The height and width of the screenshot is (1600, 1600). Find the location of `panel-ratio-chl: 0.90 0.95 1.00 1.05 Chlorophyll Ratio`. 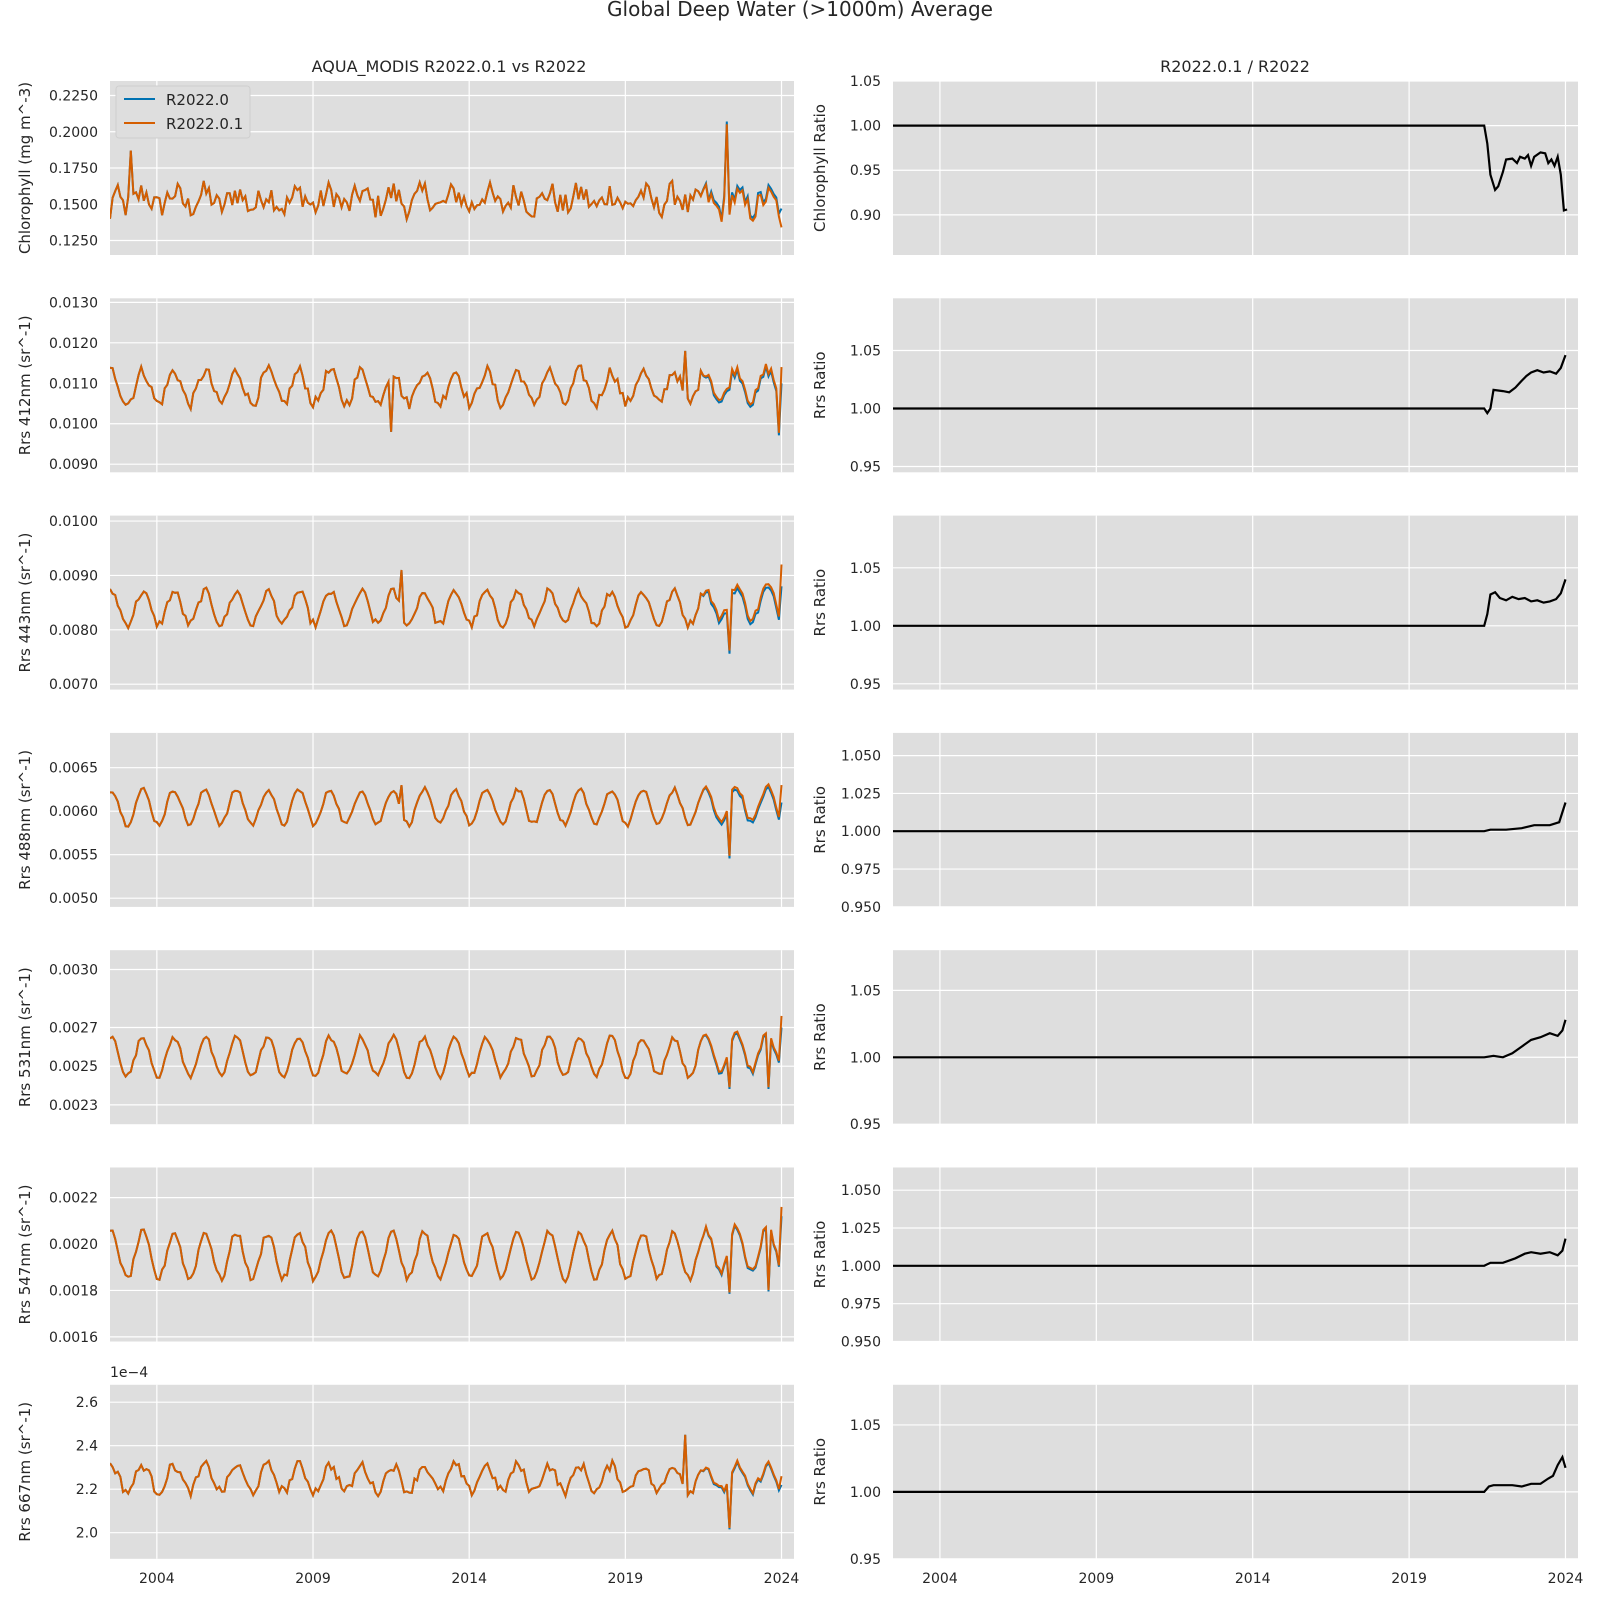

panel-ratio-chl: 0.90 0.95 1.00 1.05 Chlorophyll Ratio is located at coordinates (1194, 164).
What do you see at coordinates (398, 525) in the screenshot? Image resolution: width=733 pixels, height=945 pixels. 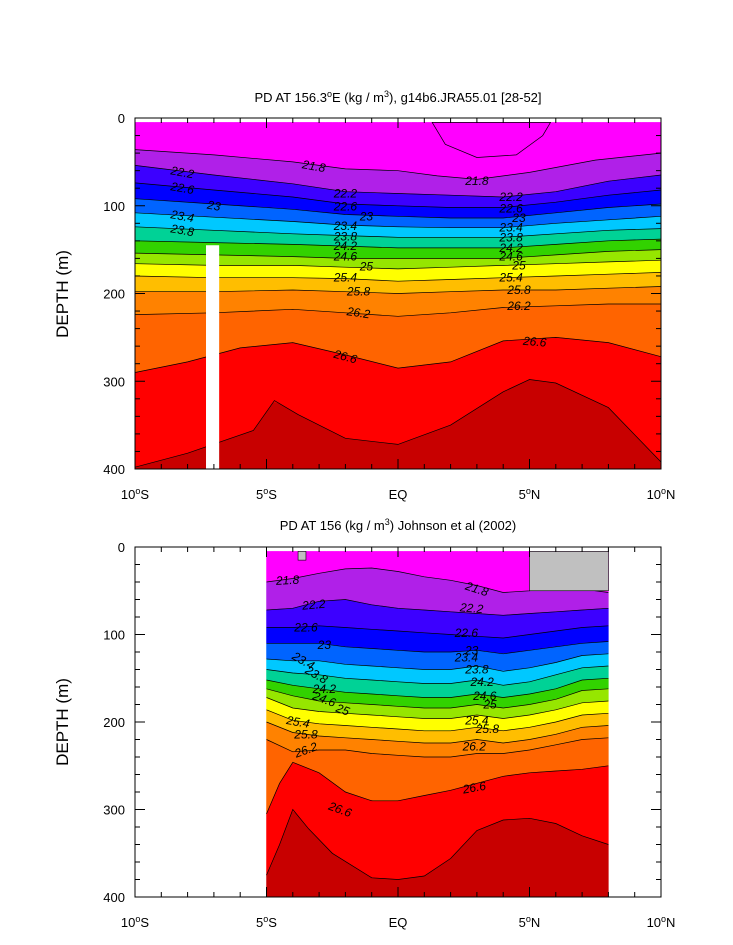 I see `panel-title: PD AT 156 (kg / m3) Johnson et al (2002)` at bounding box center [398, 525].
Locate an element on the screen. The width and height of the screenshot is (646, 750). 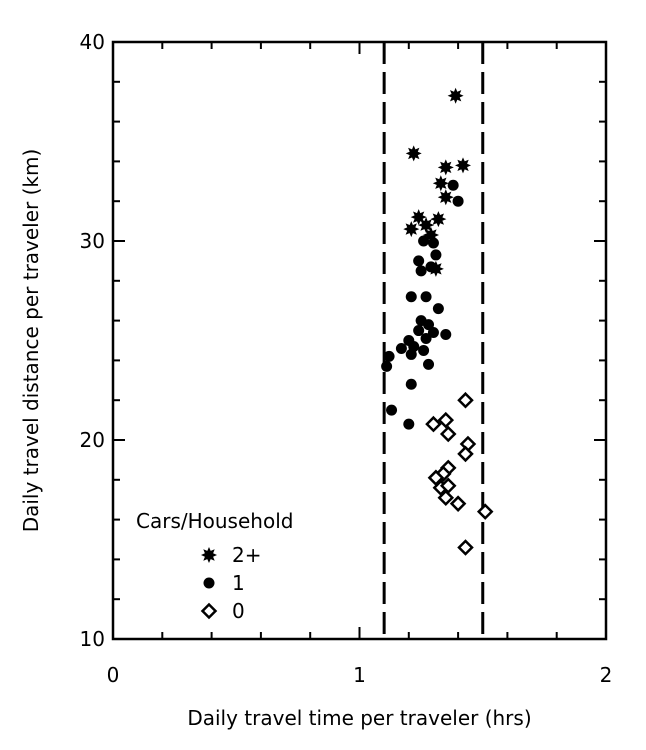
y-tick-label: 10 is located at coordinates (92, 639).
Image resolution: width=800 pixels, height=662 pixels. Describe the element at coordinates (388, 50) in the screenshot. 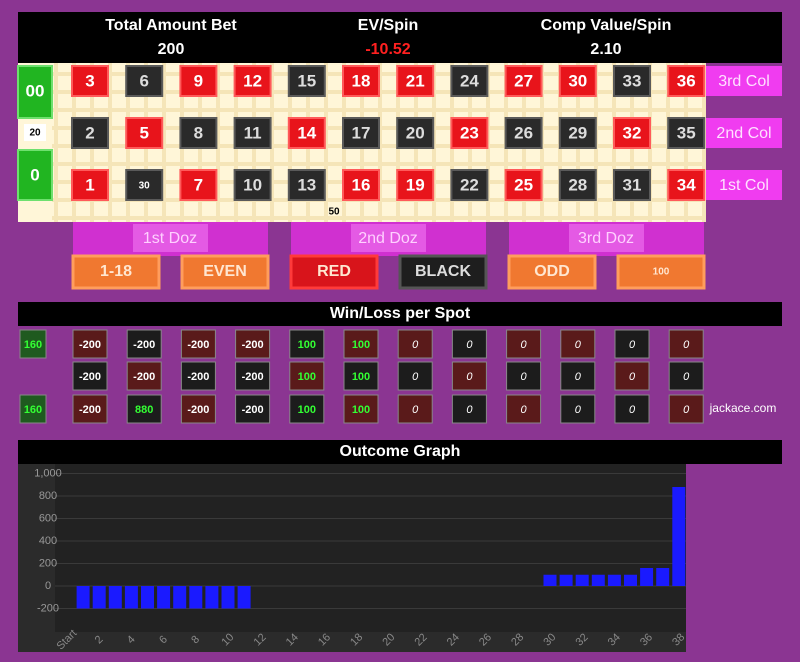

I see `header-value: -10.52` at that location.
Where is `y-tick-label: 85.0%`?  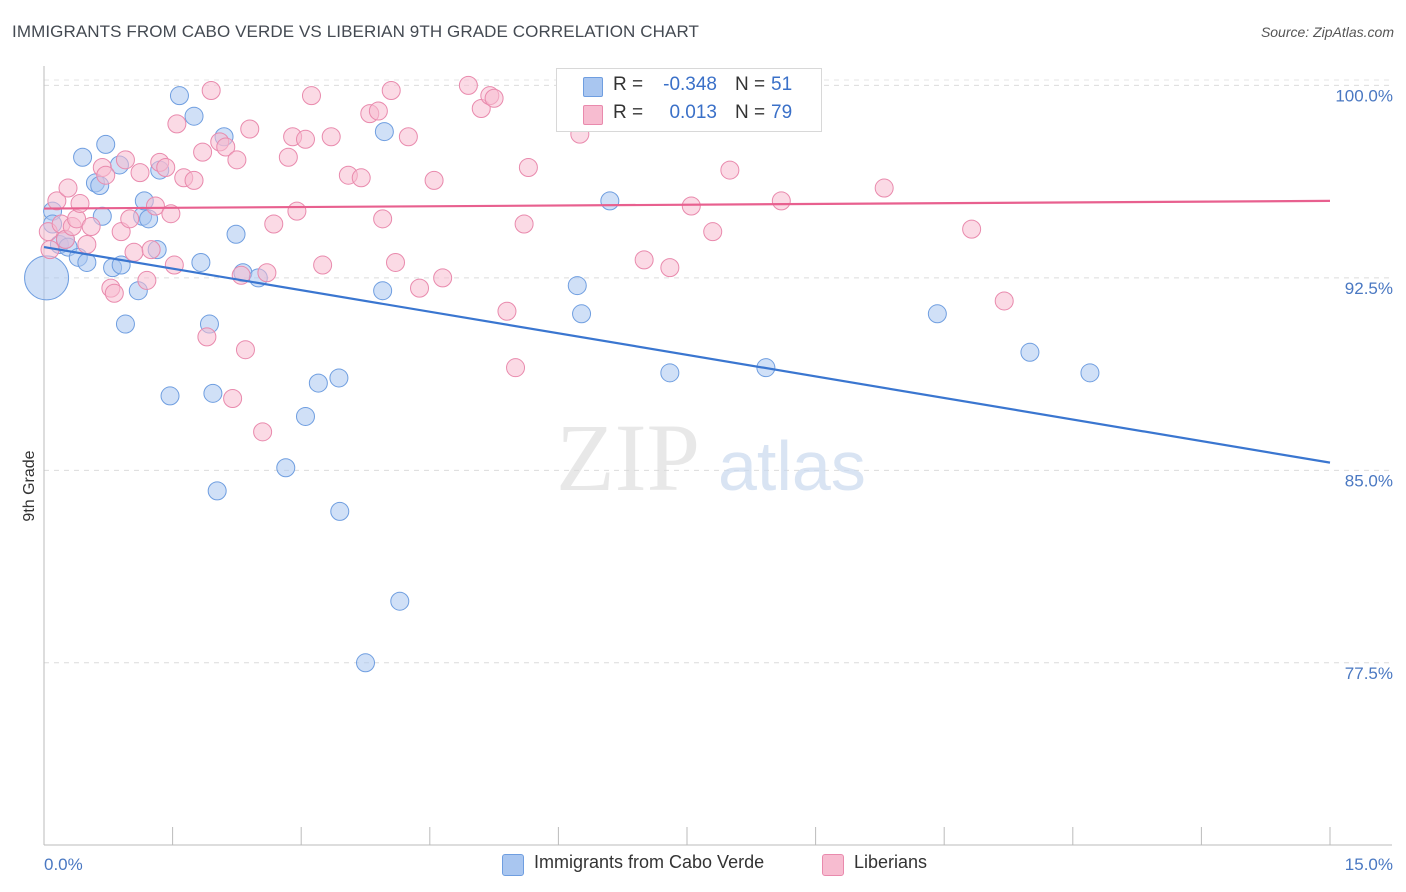 y-tick-label: 85.0% is located at coordinates (1369, 480).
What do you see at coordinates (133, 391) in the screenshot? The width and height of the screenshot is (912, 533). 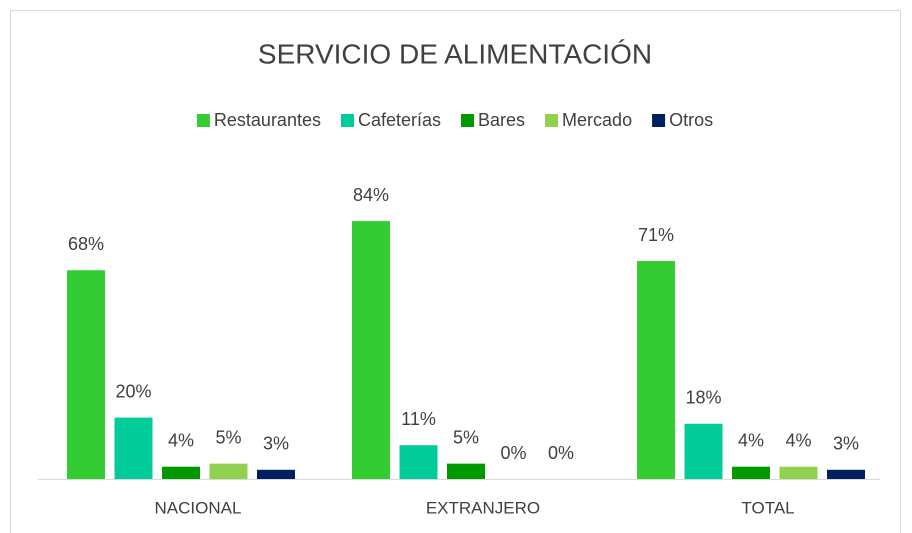 I see `data-label: 20%` at bounding box center [133, 391].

Required work.
Switch "screenshot" to "screen capture" in the lines starting with the line containing "Locate an element" and going on through the line containing "at that location.". Give back only those lines, with everything else unchanged and the pictures left out.

Result of the exercise.
Locate an element on the screen. The width and height of the screen capture is (646, 750). 
y-tick-label: 10 is located at coordinates (92, 639).
Image resolution: width=800 pixels, height=662 pixels. Describe the element at coordinates (388, 50) in the screen capture. 

I see `header-value: -10.52` at that location.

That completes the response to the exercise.